Chop the oysters very fine. Beat the yolks and whites of the eggs separately as for nice cake—the white until it stands in a heap. Put three tablespoonfuls of butter in a frying-pan, and heat while you are mixing the omelet. Stir the milk into a deep dish with the yolk, and season. Next put in the chopped oysters, beating vigorously as you add them gradually. When they are thoroughly incorporated, pour in the spoonful of melted butter; finally, whip in the whites lightly and with as few strokes as possible. If the butter is hot, and it ought to be, that the omelet may not stand uncooked, put the mixture into the pan. Do not stir it, but when it begins to stiffen—“to set,” in culinary phrase, slip a broad-bladed, round-pointed dinner-knife around the sides, and cautiously under the omelet, that the butter may reach every part. As soon as the centre is fairly “set,” turn out into a hot dish. Lay the latter bottom upward over the frying-pan, which must be turned upside-down dexterously. This brings the browned side of the omelet uppermost. This omelet is delicious and easily made.

Oyster Pie. ?

Make a rich puff-paste; roll out twice as thick as for a fruit-pie for the top crust—about the ordinary thickness for the lower. Line a pudding-dish with the thinner, and fill with crusts of dry bread or light crackers. Some use a folded towel to fill the interior of the pie, but the above expedient is preferable. Butter the edges of the dish, that you may be able to lift the upper crust without breaking. Cover the mock-pie with the thick crust, ornamented heavily at the edge, that it may lie the more quietly, and bake. Cook the oysters as for a stew, only beating into them at the last two eggs, and thickening with a spoonful of fine cracker-crumbs or rice-flour. They should stew but five minutes, and time them so that the paste will be baked just in season to receive them. Lift the top crust, pour in the smoking hot oysters, and send up hot.

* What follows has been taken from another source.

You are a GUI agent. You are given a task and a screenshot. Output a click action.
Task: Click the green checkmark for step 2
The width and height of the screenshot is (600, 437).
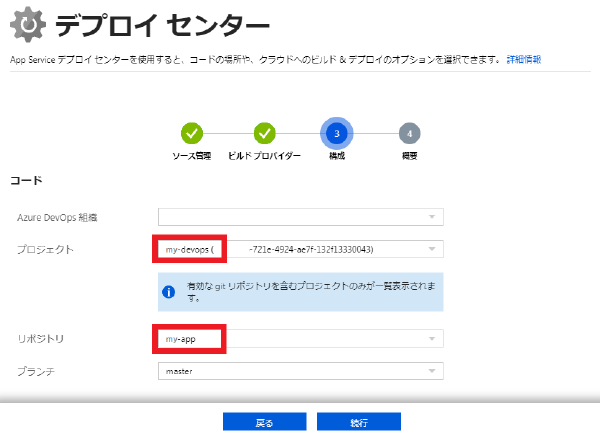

I know that many consider it unnecessary to prepare the oysters and crust separately; but my experience and observation go to prove that, if this precaution be omitted, the oysters are apt to be wofully overdone. The reader can try both methods and take her choice.

Pickled Oysters. ?

  • 100 large oysters.
  • 1 pt. white wine vinegar.
  • 1 doz. blades of mace.
  • 2 doz. whole cloves.
  • 2 doz. whole black peppers.
  • 1 large red pepper broken into bits.

Put oysters, liquor and all, into a porcelain or bell-metal kettle. Salt to taste. Heat slowly until the oysters are very hot, but not to boiling. Take them out with a perforated skimmer, and set aside to cool. To the liquor which remains in the kettle add the vinegar and spices. Boil up fairly, and when the oysters are almost cold, pour over them scalding hot. Cover the jar in which they are, and put away in a cool place. Next day put the pickled oysters into glass cans with tight tops. Keep in the dark, and where they are not liable to become heated.

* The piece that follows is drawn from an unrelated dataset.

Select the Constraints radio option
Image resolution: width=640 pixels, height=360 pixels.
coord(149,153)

I have kept oysters thus prepared for three weeks in the winter. If you open a can, use the contents up as soon as practicable. The air, like the light, will turn them dark.

It is little trouble for every housekeeper to put up the pickled oysters needed in her family; and besides the satisfaction she will feel in the consciousness that the materials used are harmless, and the oysters sound, she will save at least one-third of the price of those she would buy ready pickled. The colorless vinegar used by “professionals” for such purposes is usually sulphuric or pyroligneous acid. If you doubt this, pour a little of the liquor from the pickled oysters put up by your obliging oyster-dealer into a bell-metal kettle. I tried it once, and the result was a liquid that matched the clear green of Niagara in hue.

Roast Oysters.

There is no pleasanter frolic for an Autumn evening, in the regions where oysters are plentiful, than an impromptu “roast” in the kitchen. There the oysters are hastily thrown into the fire by the peck. You may consider that your fastidious taste is marvellously respected if they are washed first. A bushel basket is set to receive the empty shells, and the click of the oyster-knives forms a constant accompaniment to the music of laughing voices. Nor are roast oysters amiss upon your own quiet supper-table, when the “good man” comes in on a wet night, tired and hungry, and wants “something heartening.” Wash and wipe the shell-oysters, and lay them in the oven, if it is quick; upon the top of the stove, if it is not. When they open, they are done. Pile in a large dish and send to table. Remove the upper shell by a dexterous wrench of the knife, season the oyster on the lower, with pepper-sauce and butter, or pepper, salt, and vinegar in lieu of the sauce, and you have the very aroma of this pearl of bivalves, pure and undefiled.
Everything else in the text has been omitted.